Business & Sustainable Development Commission Discussion
A report by the Business & Sustainable Development Commission (whose commissioners include panelists Gavin Wilson, CEO of IFC Asset Management Company and Lise Kingo, CEO & Executive Director of the UN Global Compact) revealed that private capital and private businesses have the potential to unlock at least US$12 trillion in sustainable market opportunities by 2030. The report also claims that putting the UN’s Sustainable Development Goals (SDGs) to work could unleash monumental growth and productivity for private sector businesses.
Ms. Kingo suggested that if India (a US$1 trillion market opportunity for sustainable businesses) were to deliver on its SDG targets alone, the UN would be halfway to achieving its goals under the entire framework. Mr. Wilson cautioned that banking regulations are still impeding the flow of capital to development projects, creating a strain on the investment community but that by providing a database with consistent ESG standards for investment and utilizing blended finance, we can increase the bankability of projects. While the panelists agreed that measuring and benchmarking the impact of SDGs will be crucial for achieving these global goals, Sev Vettivetpillai, Managing Partner and Global Head of Impact Investing at The Abraaj Group, noted that private capital alone cannot achieve SDGs, but private sector partnerships with government and the society represent a meaningful pathway to progress.

TASK INSTRUCTIONS: In the passage on the Business & Sustainable Development Commission discussion, how large a market opportunity is India said to be for sustainable businesses?

DATA EXCERPTS:
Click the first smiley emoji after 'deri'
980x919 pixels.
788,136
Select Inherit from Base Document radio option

...

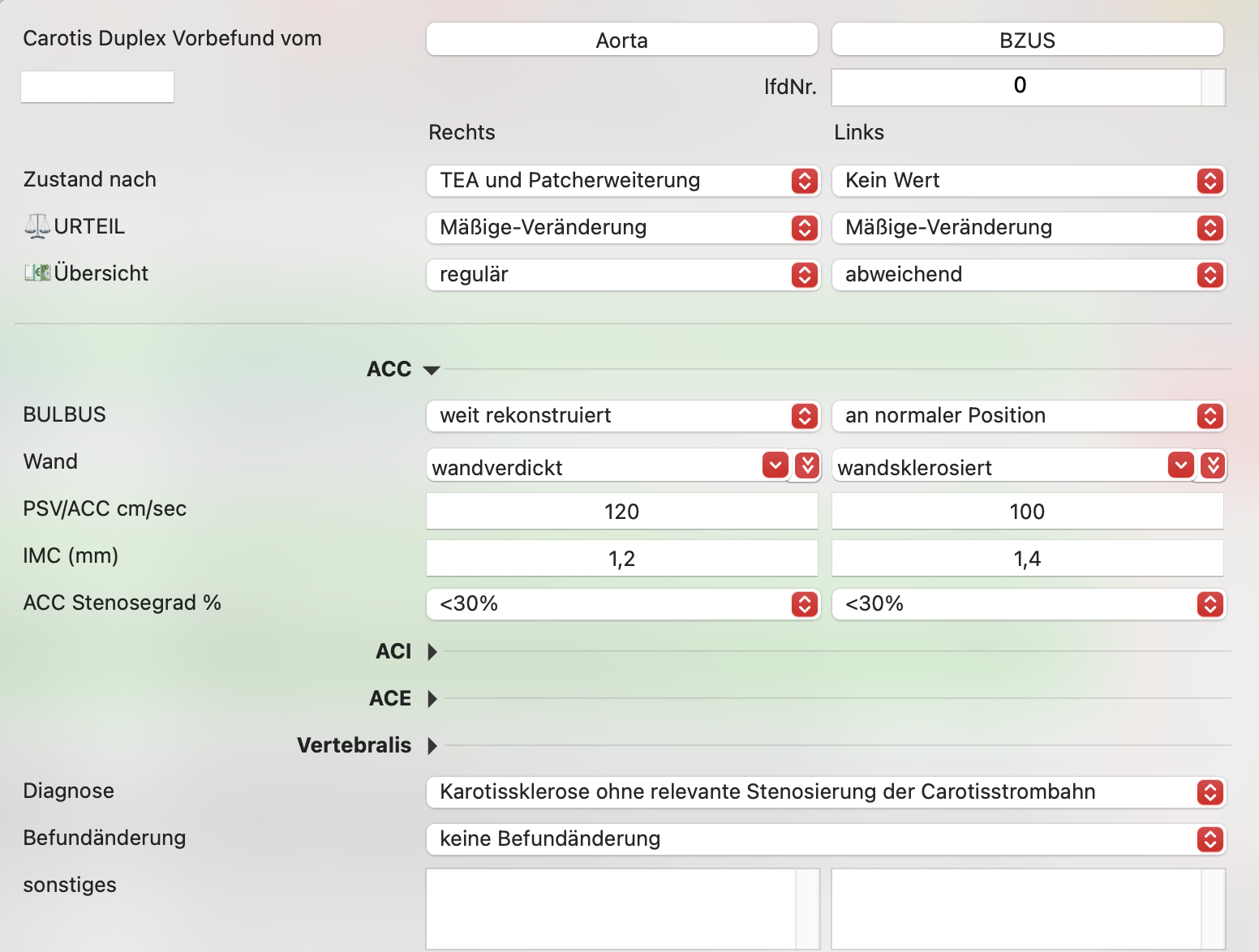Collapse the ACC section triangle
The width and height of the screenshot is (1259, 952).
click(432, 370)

---

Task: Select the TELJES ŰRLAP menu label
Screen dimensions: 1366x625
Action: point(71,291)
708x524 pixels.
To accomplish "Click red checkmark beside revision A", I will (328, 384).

ANSWER FOR THE TASK: US$1 trillion